Pendant longtemps, l’Union Bordeaux-Bègles était régulièrement critiquée pour la faiblesse supposée de son pack, jugé pas assez dur, pas assez dominant, pas assez “méchant” pour s’imposer en Europe. Cette campagne de Champions Cup a toutefois balayé ces clichés une bonne fois pour toutes.
Avant de décrocher un deuxième titre européen consécutif samedi à Bilbao face au Leinster (41-19), les avants bordelais ont écrasé tous les gros packs qu’ils ont rencontrés. En quart de finale, Bordeaux a livré un combat frontal colossal contre le champion de France, Toulouse. Puis l’UBB a écarté Bath, champion d’Angleterre, avant d’étouffer totalement le Leinster en finale. À chaque fois, le constat était clair : sur la puissance devant, Bordeaux a dominé.
Dans les collisions, les rucks, les mêlées ou encore l’intensité physique, le pack girondin a imposé sa loi face à certaines des meilleures équipes du continent.
Interrogé après la finale sur cette réputation obsolète, le pilier Ben Tameifuna a balayé les critiques. “Je pense au contraire que nous avons toujours eu une équipe solide, avec un bon pack d’avants.” Le colosse néo-zélandais a également salué le travail du staff et en particulier celui de Yannick Bru, qu’il juge déterminant pour la gestion physique des avants.
“Yannick et son staff ont vraiment bien pris soin de nous.” Grâce à une méthode rigoureuse, l’UBB préserve les joueurs en début de semaine afin de leur permettre d’atteindre leur pic d’intensité au moment des matchs cruciaux.
“En début de semaine, on se concentre davantage sur la récupération, pour remettre le corps d’aplomb après un gros match le samedi. L’idée, c’est d’être plus frais en début de semaine pour pouvoir monter en puissance et atteindre notre pic en fin de semaine.”
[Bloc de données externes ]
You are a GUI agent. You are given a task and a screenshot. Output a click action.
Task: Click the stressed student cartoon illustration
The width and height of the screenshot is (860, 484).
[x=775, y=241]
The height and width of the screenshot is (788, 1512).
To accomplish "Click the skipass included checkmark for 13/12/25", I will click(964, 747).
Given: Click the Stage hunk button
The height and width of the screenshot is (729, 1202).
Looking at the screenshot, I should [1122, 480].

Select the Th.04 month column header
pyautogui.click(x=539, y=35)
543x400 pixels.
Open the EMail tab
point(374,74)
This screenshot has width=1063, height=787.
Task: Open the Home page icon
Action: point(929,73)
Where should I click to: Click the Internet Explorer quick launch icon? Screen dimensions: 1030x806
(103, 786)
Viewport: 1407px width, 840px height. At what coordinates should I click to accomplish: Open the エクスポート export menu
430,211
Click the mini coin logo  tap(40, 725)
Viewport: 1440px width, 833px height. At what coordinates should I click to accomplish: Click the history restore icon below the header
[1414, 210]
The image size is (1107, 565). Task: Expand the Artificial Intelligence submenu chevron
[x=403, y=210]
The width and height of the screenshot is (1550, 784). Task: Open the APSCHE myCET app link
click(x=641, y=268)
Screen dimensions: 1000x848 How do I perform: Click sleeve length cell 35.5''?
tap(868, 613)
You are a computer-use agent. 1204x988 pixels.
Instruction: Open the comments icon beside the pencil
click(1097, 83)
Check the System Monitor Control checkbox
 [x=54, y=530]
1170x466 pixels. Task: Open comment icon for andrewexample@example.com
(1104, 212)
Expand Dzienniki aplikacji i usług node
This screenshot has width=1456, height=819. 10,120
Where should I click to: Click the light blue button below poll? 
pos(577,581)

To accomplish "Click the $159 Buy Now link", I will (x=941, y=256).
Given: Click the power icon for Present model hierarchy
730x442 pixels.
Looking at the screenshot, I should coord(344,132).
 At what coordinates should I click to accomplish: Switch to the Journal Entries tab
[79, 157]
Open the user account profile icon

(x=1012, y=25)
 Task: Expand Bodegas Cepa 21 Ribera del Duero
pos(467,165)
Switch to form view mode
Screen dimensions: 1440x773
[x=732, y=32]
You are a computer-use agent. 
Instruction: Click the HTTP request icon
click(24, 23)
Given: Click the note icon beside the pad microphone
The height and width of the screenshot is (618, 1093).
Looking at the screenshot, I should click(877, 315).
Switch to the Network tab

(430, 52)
Face au Leinster à Bilbao, cette stratégie a été validée de façon éclatante. “Cette méthode fonctionne bien, on l’a encore vu face au Leinster.”
Au-delà de ce nouveau sacre européen, l’UBB a envoyé samedi un message fort à toute l’Europe : son pack a changé de dimension et peut désormais exploser n’importe quelle formation continentale. Après avoir dominé Toulouse, Bath puis le Leinster lors de cette campagne, les avants bordelais ont sans doute mis fin aux critiques sur leur supposée fragilité physique.